Ensuite, trempez une pointe de micropipette ou un cure-dent dans une colle époxy bien mélangée, et transférez une petite quantité de colle à trois endroits distincts avec des touches douces successives sur le côté droit mais près du centre du coverslip, comme indiqué ici. Ensuite, montez un porte-à-faux nettoyé et sans pointe sur la tête de balayage de l’AFM, et calibrez-le dans l’air avec une surface propre pour obtenir la constante printanière. Ensuite, placez la pointe en porte-à-faux au-dessus de la limite gauche de la dernière tache de colle époxy, et rapprochez lentement le porte-à-faux de la colle à l’aide de petites tailles d’étapes sur les moteurs stepper.
Une fois que le contact a été fait avec la colle, tirez rapidement le porte-à-faux latéralement en déplaçant la tête de balayage AFM vers l’arrière. Retirez tout excès de colle en le frottant contre le verre, en ne laissant qu’une petite quantité de colle à l’extrémité de la pointe. Maintenant, déplacez la pointe en porte-à-faux sur une perle bien isolée.

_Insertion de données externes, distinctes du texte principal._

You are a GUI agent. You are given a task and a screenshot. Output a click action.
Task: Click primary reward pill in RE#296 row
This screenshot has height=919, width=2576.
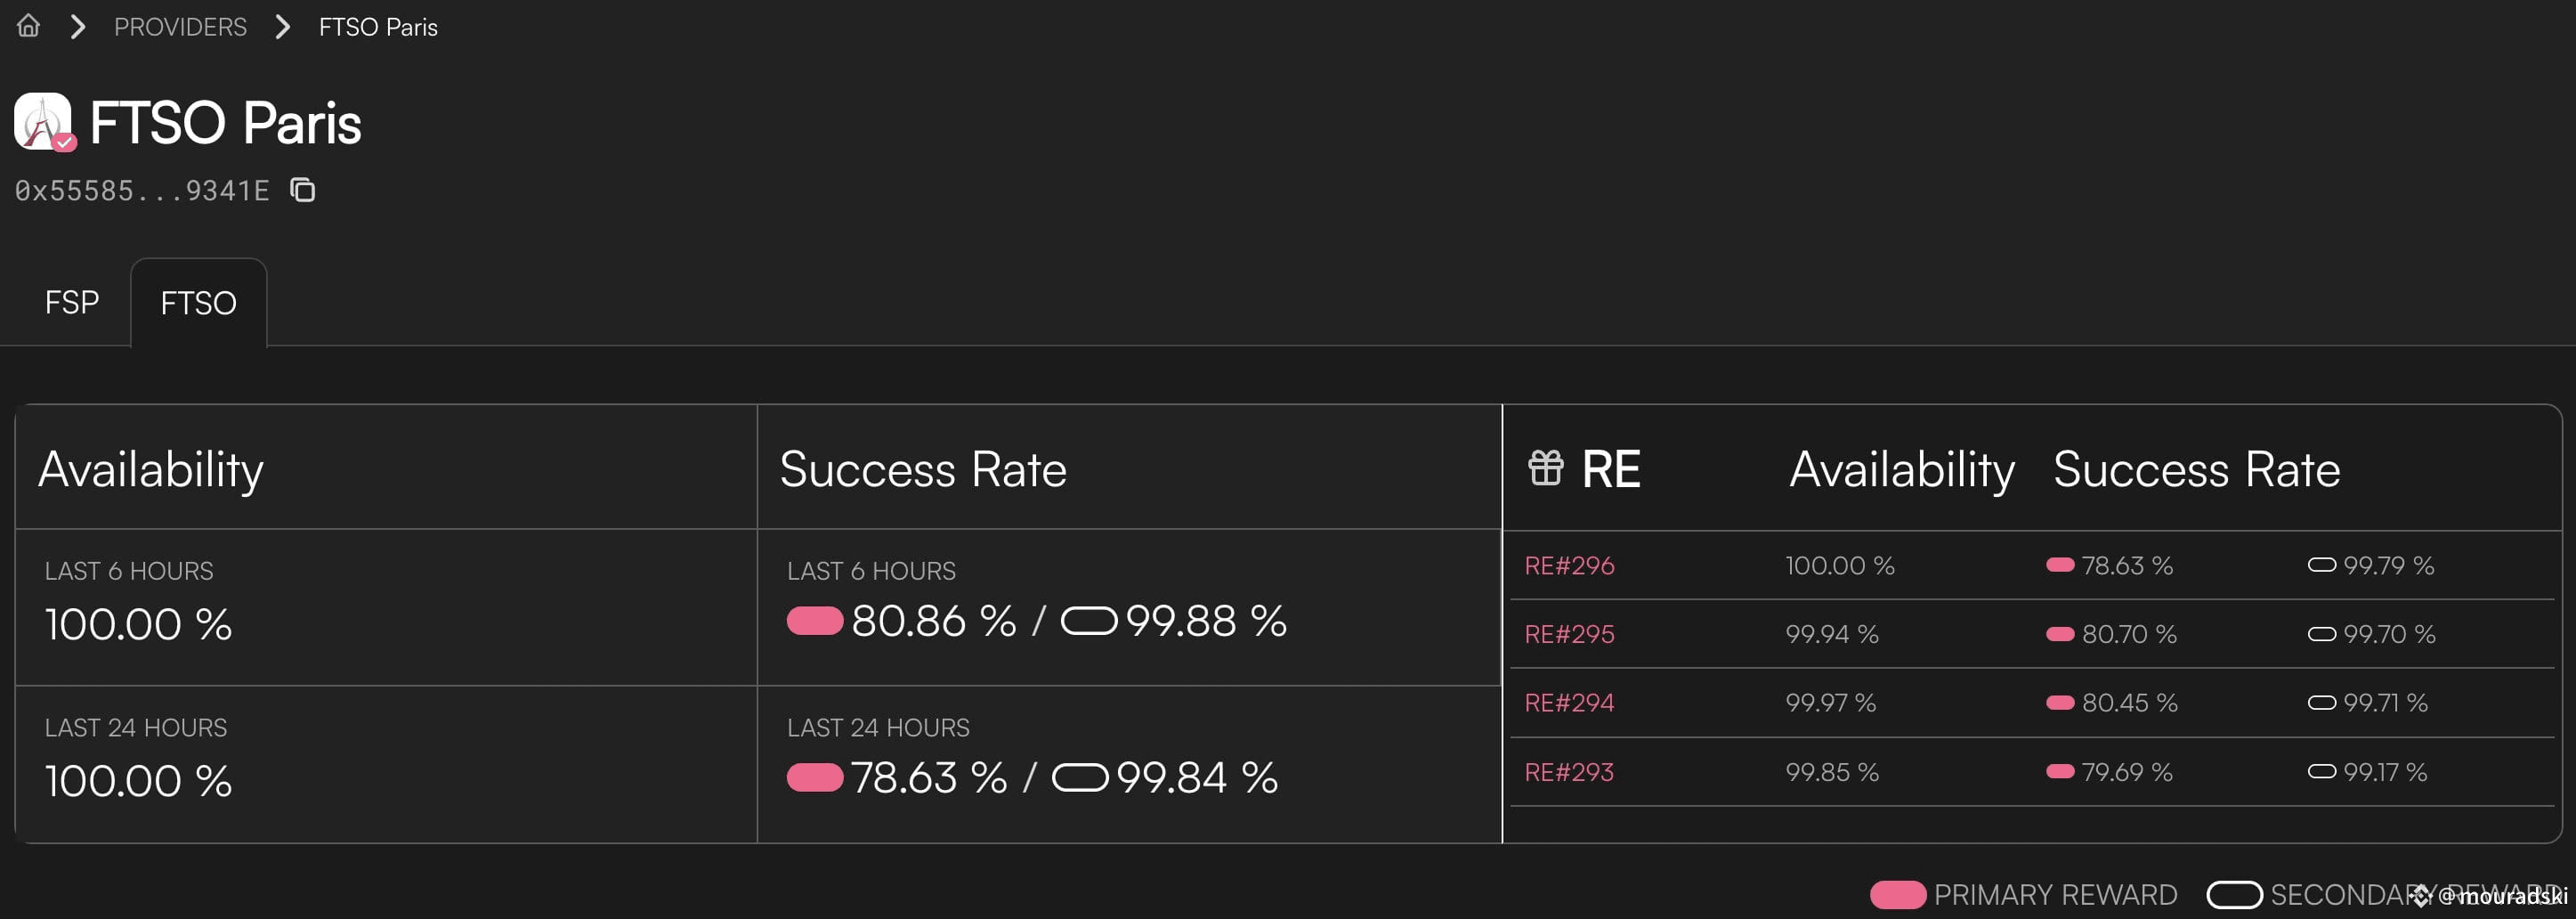[2060, 565]
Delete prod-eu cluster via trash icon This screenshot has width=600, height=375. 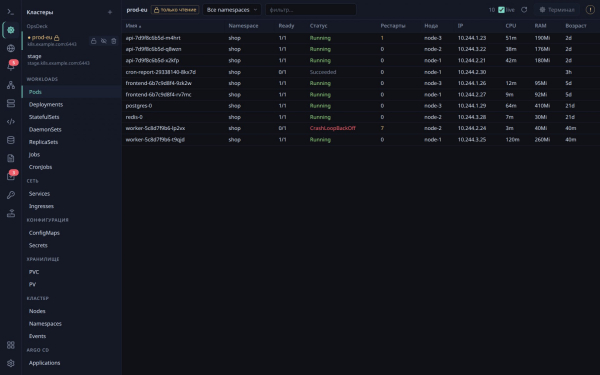pos(114,41)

Approchez la perle simple lentement, et entrez en contact ferme avec elle dans la gamme de deux à cinq nanonewtons pendant environ 10 secondes. Tout en prenant contact, utilisez l’ajustement de pointe fine pour positionner la perle à la toute fin de la pointe. Rétractez la pointe à la fin du contact.
Si la perle disparaît du plan focal d’origine, un événement d’adhérence réussie s’est produit. Enfin, démonter soigneusement le porte-à-faux modifié par les perles et le conserver dans une boîte en porte-à-faux pendant la nuit pour que l’époxy guérisse complètement. Voici les courbes typiques de distance de force de l’interaction contraignante entre une seule cellule T et une seule cellule dendritique au cours d’un cycle d’approche-rétractation.

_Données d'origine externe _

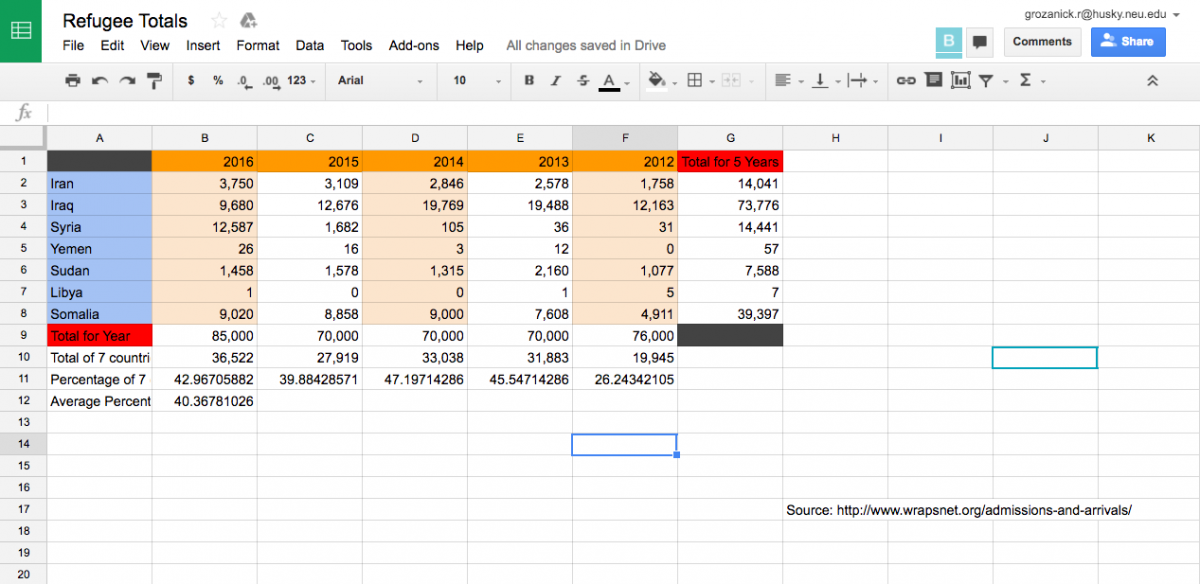This screenshot has width=1200, height=584.
Task: Click the blue Share button
Action: coord(1128,41)
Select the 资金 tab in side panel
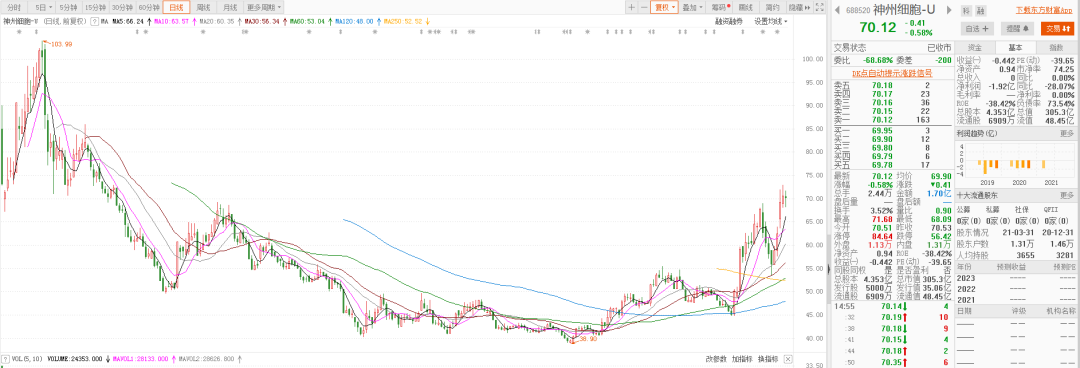Image resolution: width=1080 pixels, height=368 pixels. (975, 48)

La courbe rouge clair est la courbe d’extension, et la courbe rouge foncé est la courbe de rétractation. La valeur minimale dans la courbe donne une mesure de la force maximale d’adhérence entre la cellule T et la cellule dendritique, et la zone sous la courbe représente le travail nécessaire pour les séparer. Les événements de rupture brusques et pas à pas peuvent être interprétés comme des attaches membranaires retirées de la surface de la cellule en raison de la forte liaison à l’interface cellule-cellule, puis se brisant discrètement sous la traction continue.

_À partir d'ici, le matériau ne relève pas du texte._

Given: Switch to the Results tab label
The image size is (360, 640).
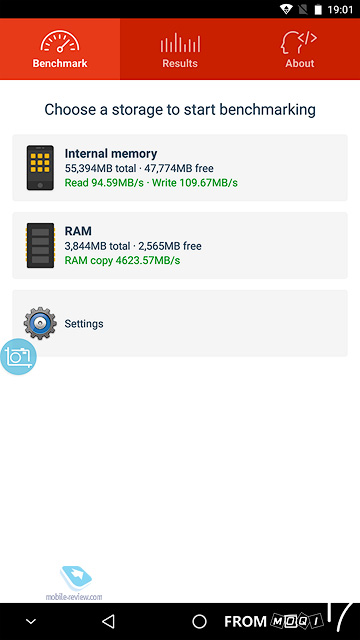Looking at the screenshot, I should (x=180, y=64).

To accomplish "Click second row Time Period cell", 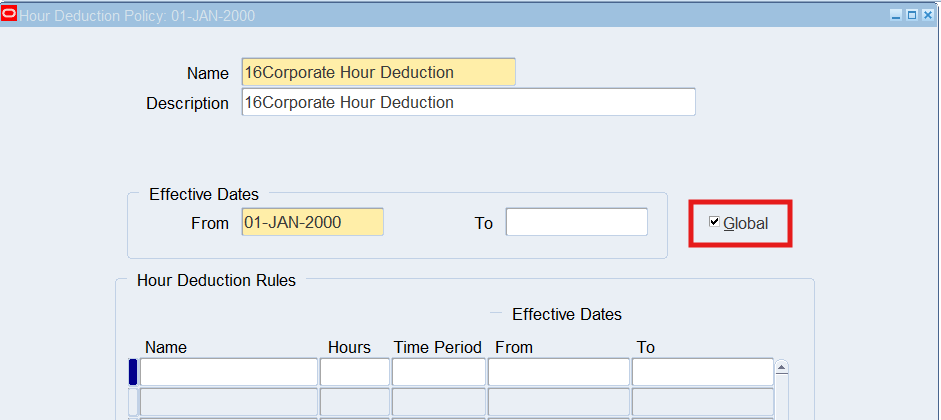I will click(x=438, y=402).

Ici, la liaison conventionnelle de cellule T aux cellules dendritiques est montrée dans le gris, et la liaison réglementaire de cellule T aux cellules dendritiques est montrée en bleu. Les forces d’adhérence entre une cellule T conventionnelle et une cellule T réglementaire reconnaissent les antigènes peptidiques présentés par les cellules présentant des antigènes, tandis que les cellules T répressifs sont des cellules T suppressrices qui terminent l’immunité conventionnelle à técture des cellules T vers la fin d’une réaction immunitaire. Ce schéma d’une cellule RAW264.7 phagocytique étiquetée fluorescente montre la cellule approchée avec une seule perle de polystyrène nue de six microns de diamètre.
Lors de l’engagement de la perle, membrane PIP2 est triés sur le site de contact, près de b, ce qui induit ensuite le recrutement membranaire de moesin, résultant en un événement phagocytique. En plus de la procédure décrite ici, la spectroscopie à force unicellique basée sur l’AFM peut être utilisée avec l’imagerie par fluorescence pour étudier l’activation des cellules immunitaires en temps réel au niveau d’une seule cellule. Techniques combinées de fluorescence, cette méthode permet d’aborder des processus cellulaires plus complexes en temps réel, tels que la formation d’une synapse immunitaire entre la cellule dendritique et la paire de cellules T.